## [Problem to solve]
Check every line of the entries for the string "computer" and return the ones that contain it.

## [Entries supplied]
● ● ●
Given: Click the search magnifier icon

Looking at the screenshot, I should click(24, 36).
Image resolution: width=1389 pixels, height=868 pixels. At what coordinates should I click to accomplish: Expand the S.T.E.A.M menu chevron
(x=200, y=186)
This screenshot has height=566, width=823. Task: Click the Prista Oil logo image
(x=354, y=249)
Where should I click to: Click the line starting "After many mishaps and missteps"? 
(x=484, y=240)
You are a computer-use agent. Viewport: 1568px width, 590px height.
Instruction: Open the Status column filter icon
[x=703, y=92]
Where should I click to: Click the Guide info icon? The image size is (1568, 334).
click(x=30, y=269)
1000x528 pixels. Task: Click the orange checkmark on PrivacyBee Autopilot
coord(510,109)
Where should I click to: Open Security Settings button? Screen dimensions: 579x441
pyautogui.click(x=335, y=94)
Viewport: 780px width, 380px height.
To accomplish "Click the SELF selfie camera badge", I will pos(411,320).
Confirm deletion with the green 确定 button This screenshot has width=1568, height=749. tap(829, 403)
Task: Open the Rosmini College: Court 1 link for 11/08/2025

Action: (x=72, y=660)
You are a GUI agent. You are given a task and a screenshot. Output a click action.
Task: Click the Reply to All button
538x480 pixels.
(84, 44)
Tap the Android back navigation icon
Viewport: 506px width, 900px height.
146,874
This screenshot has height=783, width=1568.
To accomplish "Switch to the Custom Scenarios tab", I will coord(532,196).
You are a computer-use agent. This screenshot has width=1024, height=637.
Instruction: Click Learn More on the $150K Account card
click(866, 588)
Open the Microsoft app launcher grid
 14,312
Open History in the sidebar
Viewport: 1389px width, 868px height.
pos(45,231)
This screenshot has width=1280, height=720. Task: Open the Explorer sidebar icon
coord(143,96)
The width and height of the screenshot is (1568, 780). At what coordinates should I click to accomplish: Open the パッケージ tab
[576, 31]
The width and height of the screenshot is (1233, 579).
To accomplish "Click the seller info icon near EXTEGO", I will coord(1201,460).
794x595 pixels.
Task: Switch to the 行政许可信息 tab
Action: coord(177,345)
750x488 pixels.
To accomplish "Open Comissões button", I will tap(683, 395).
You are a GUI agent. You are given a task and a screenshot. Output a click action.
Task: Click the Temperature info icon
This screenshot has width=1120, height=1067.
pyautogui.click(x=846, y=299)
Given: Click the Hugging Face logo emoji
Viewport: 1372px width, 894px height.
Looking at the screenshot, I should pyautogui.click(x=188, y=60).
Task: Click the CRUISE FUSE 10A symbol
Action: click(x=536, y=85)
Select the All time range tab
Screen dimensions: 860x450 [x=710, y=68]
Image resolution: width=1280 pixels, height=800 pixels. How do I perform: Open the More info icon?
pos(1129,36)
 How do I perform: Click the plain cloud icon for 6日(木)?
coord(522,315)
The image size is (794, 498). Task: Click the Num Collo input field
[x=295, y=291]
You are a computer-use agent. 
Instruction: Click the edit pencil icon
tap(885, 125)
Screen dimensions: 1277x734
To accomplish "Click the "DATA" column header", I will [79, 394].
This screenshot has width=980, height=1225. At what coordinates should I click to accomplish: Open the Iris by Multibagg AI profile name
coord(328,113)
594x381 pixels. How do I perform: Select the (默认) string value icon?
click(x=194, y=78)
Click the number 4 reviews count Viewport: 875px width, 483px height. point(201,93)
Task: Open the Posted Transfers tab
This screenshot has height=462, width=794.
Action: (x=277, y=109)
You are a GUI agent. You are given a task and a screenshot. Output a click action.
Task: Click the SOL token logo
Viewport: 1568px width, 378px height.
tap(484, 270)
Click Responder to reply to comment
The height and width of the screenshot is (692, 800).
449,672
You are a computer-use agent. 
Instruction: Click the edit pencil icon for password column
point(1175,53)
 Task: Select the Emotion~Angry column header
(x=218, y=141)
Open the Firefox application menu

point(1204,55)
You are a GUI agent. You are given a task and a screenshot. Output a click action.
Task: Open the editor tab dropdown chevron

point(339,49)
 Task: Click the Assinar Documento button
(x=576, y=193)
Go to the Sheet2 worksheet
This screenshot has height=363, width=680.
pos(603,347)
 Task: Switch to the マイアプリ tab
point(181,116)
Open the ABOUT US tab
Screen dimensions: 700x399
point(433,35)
● ● ●
## [Task solution]
You are a computer-use agent. Viewport: 1568px width, 590px height.
You are a computer-use agent. This screenshot has width=1024, height=637.
You are a computer-use agent. 
You are a computer-use agent. 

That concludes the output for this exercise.